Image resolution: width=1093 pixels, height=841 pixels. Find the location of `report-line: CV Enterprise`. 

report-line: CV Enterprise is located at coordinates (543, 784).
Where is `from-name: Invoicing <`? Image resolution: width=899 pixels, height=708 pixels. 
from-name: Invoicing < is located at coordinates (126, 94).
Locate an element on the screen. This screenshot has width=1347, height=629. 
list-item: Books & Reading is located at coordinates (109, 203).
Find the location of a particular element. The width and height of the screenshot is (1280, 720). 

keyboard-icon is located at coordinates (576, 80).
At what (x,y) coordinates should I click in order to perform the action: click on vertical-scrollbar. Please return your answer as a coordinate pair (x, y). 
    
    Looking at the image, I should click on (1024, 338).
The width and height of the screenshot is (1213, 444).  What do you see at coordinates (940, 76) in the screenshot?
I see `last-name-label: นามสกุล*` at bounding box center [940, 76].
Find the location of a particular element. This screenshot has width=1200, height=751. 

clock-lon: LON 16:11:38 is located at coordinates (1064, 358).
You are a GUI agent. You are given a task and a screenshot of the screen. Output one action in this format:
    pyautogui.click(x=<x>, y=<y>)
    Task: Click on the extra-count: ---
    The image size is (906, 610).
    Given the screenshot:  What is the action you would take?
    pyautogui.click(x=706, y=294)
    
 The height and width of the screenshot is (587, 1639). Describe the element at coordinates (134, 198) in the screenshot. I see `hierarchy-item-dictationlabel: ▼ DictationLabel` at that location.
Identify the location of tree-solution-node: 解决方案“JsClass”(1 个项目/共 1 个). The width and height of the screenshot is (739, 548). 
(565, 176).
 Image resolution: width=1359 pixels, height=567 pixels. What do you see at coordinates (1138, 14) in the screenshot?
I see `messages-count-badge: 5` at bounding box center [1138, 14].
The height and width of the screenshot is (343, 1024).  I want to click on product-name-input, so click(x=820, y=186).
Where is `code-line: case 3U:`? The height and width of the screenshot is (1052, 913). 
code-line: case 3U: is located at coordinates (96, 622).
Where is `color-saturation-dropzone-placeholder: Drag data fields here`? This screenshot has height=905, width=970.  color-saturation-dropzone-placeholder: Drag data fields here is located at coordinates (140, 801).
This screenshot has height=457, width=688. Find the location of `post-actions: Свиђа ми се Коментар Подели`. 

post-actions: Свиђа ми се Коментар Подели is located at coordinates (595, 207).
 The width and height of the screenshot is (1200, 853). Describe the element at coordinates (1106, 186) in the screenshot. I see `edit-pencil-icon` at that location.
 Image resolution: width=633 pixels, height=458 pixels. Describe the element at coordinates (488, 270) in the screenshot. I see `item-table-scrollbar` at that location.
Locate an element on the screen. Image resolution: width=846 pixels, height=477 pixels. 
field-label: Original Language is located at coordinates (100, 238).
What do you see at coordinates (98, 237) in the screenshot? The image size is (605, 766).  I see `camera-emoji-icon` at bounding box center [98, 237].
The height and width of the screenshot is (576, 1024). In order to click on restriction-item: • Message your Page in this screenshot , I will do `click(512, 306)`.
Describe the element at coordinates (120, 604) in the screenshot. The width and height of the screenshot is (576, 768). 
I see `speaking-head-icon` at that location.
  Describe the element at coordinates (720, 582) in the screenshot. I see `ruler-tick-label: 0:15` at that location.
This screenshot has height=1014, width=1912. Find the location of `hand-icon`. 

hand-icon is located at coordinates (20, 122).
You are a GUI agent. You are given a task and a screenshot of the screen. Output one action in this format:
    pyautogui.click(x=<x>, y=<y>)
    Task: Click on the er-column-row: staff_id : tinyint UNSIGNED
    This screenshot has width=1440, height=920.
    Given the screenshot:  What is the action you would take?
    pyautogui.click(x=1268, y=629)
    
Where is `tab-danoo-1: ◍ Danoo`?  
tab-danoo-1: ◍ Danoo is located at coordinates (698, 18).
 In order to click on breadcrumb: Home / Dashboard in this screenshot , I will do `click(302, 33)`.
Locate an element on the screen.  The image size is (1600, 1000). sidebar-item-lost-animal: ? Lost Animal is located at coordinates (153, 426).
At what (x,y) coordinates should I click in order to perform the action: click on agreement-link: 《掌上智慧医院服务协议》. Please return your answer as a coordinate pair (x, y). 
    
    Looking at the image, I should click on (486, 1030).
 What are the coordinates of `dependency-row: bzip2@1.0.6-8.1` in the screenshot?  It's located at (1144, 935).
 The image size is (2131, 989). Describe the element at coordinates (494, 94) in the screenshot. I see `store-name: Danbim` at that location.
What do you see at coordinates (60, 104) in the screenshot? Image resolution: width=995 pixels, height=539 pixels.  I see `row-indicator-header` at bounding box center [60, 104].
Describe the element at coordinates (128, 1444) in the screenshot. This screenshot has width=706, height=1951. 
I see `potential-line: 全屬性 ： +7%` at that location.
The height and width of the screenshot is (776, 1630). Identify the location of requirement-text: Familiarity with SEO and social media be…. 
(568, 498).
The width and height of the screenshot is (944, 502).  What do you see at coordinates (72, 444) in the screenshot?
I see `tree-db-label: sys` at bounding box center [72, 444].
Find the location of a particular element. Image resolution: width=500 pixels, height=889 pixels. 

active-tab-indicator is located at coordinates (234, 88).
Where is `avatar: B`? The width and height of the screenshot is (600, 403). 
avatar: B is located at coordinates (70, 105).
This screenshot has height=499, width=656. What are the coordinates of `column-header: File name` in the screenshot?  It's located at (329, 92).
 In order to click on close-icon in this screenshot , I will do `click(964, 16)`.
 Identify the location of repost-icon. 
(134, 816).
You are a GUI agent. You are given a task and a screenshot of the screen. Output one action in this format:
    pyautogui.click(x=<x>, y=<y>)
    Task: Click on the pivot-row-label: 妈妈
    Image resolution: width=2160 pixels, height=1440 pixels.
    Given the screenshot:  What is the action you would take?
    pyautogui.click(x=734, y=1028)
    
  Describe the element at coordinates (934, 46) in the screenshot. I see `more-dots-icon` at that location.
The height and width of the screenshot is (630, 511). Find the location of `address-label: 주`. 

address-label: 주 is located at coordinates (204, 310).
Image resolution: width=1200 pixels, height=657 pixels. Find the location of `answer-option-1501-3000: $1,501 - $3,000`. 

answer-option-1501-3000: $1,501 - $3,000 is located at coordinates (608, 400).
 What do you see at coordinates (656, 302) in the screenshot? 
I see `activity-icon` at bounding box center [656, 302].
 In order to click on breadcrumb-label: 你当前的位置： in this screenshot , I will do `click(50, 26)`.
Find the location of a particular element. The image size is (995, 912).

================================

**What is expected**
Recast the records above as a numbered list, everything from the line containing "The height and width of the screenshot is (343, 1024)." down to the line containing "coordinates (140, 801).", leaving out blank lines.

**Exercise response**
1. The height and width of the screenshot is (343, 1024).  I want to click on product-name-input, so click(x=820, y=186).
2. Where is `code-line: case 3U:`? The height and width of the screenshot is (1052, 913). 
3. code-line: case 3U: is located at coordinates (96, 622).
4. Where is `color-saturation-dropzone-placeholder: Drag data fields here`? This screenshot has height=905, width=970.  color-saturation-dropzone-placeholder: Drag data fields here is located at coordinates (140, 801).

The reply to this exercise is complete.